Reports from Monday suggest Legal & General might be on the verge of selling its Cofunds platform. The firm acquired the platform just two years ago and sources are suggesting private equity firms might be after the fund supermarket.
Legal & General’s Deal
Two years ago, the firm bought the Cofunds platform in a deal that valued the fund supermarket at £171 million. The deal was finalised in 2013, as the firm bought the ownership from Threadneedle, Jupiter, Prudential and Newhouse Capital Partners.
Legal & General had, prior to the deal, held a 25% stake in the platform, but increased it to a full ownership by buying the remaining shares. The firm paid around £131 million for the final batch of shares.
The reports are now suggesting the firm is moving on from its investment. According to New Model Adviser report, the firm has already appointed advisers to oversee a possible sale. Fenchurch Advisory Partners will be looking at the possible suitors and help the firm make the most of the deal.
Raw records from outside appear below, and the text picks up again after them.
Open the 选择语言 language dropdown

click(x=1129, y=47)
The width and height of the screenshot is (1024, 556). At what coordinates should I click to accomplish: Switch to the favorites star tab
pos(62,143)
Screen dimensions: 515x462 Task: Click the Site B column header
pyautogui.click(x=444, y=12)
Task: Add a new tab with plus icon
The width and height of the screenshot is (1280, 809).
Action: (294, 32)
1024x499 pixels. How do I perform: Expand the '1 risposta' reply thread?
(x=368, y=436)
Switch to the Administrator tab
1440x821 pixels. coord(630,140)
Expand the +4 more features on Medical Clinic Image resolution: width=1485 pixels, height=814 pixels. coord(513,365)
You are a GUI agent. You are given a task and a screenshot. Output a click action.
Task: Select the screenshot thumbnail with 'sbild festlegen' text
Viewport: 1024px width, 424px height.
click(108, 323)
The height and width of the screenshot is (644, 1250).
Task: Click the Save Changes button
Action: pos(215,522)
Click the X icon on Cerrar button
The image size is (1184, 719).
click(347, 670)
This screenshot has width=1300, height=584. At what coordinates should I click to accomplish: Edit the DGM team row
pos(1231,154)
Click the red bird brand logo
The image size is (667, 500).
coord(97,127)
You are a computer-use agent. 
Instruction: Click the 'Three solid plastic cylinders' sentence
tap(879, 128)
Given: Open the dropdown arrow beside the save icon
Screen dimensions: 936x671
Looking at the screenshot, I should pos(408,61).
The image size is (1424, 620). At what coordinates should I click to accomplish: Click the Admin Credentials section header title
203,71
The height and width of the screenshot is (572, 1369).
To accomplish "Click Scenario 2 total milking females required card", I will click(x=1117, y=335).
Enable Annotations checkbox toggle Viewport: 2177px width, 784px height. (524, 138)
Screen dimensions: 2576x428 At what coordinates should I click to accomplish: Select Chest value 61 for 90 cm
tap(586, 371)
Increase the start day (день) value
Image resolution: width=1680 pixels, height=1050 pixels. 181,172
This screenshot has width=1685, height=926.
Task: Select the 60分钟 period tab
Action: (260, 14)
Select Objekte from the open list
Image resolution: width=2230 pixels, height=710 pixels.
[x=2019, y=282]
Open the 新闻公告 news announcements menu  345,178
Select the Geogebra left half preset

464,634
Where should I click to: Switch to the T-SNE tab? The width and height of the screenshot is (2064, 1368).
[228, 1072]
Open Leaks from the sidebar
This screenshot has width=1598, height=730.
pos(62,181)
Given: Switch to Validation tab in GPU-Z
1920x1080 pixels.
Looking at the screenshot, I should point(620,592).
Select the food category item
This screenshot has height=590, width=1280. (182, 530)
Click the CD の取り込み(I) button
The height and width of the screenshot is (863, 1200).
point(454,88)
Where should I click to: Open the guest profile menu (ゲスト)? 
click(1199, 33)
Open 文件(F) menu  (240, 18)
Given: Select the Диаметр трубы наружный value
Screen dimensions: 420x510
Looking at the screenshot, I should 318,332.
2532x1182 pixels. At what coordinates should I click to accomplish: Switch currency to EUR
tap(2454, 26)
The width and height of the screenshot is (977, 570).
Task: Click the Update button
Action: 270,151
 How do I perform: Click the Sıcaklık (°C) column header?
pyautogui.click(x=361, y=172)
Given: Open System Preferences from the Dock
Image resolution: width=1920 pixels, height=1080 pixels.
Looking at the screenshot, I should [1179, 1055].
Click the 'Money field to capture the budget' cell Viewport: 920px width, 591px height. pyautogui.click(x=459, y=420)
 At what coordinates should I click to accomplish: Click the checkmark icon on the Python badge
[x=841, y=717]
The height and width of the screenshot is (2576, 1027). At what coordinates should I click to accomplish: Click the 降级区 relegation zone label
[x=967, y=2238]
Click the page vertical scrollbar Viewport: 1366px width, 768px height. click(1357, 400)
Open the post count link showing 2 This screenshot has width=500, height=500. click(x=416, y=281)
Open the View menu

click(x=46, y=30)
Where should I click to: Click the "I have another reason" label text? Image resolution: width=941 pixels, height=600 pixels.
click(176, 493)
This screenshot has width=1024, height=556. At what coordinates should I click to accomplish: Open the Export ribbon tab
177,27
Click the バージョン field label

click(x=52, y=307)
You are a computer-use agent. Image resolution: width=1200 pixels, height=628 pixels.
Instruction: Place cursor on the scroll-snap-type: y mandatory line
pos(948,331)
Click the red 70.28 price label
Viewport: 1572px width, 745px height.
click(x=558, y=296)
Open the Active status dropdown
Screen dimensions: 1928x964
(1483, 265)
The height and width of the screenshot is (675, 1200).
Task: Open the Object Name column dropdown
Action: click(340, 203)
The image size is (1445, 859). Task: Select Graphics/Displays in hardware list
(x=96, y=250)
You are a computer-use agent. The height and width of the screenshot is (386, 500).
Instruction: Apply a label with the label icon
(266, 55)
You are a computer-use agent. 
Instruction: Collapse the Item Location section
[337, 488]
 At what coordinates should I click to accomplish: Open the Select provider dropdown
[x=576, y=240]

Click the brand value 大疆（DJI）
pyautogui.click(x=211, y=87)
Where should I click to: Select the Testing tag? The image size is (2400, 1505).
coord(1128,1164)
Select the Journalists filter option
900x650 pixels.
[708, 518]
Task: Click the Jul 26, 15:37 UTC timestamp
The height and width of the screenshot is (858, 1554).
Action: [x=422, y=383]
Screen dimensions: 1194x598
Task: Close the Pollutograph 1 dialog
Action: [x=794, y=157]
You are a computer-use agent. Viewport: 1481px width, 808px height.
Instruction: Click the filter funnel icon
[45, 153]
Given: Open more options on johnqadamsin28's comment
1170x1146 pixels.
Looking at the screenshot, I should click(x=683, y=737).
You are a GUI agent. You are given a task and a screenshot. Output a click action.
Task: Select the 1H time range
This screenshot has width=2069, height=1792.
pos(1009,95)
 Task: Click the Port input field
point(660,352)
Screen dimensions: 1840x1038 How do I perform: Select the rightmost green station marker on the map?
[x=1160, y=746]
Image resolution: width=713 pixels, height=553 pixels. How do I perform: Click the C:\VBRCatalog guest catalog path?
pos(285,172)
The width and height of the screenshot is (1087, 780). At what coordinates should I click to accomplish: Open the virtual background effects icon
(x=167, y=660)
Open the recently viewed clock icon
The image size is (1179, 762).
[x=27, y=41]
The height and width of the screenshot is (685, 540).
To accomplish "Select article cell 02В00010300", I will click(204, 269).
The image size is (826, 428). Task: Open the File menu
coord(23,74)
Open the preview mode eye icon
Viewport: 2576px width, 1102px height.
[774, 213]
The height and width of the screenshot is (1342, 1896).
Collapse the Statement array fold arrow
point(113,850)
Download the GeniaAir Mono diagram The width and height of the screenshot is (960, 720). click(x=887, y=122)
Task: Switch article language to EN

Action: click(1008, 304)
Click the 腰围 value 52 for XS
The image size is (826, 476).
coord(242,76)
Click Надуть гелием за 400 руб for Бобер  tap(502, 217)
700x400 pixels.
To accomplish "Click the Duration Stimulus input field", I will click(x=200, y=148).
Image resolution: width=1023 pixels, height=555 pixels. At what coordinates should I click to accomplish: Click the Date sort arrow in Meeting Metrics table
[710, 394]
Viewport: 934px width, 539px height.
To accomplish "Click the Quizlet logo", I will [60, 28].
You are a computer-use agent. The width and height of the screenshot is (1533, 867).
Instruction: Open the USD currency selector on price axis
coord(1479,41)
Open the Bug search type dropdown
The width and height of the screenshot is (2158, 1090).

After the firm acquired Cofunds, it was looking to provide the fund platform with a new phase of growth. Legal & General said at the time it has the right expertise in scale and distribution to strengthen the platform.
But Cofunds’ fortunes have provided to be mixed results. According to Investment Week’s report, the firm acknowledged earlier this year that it must “operationally leverage” the platform to boost profits. The company said, “In 2015, we need to operationally leverage Cofunds and increase fund flows to (Legal & General Investment Management) to generate a more meaningful profit contribution to the group and offset the managed decline in the contribution from mature savings products.”
Around 15% of Legal & General investment arm’s retail fund flows were generated by the platform. Furthermore, Cofunds saw its net assets increase by £7.8 billion to £71.9 billion in 2014. On the other hand, its net inflows fell to £5.4 billion last year.
Private Equity Firms Eyeing the Platform
Among the possible suitors are private equity firms and trade bidders. The deal would be a perfect pick for a private equity firm, with firms showing plenty of interest towards the industry in recent months.
A source familiar to the situation told New Model Adviser, “It is surprising L&G are looking to offload it, but in the right hands it could be very successful”. The source said that a main reason behind the recent troubles is the platform’s “unfocused institutional ownership structure”.
A private equity firm could be well suited to help the platform turn its fortunes. Private equity firms have outlined their interest in similar companies in the past, with platforms like Transact and 7IM attracting interest. Although the Transact interest didn’t bear fruit, it is likely Cofunds will receive similar offers during the bidding process.
Overall, the wealth and asset management sector has enjoyed a wave of merger and acquisition activity this year.
It remains to be seen whether this time private equity firms stay in the bidding process, or if Legal & General opt for a different exit option instead.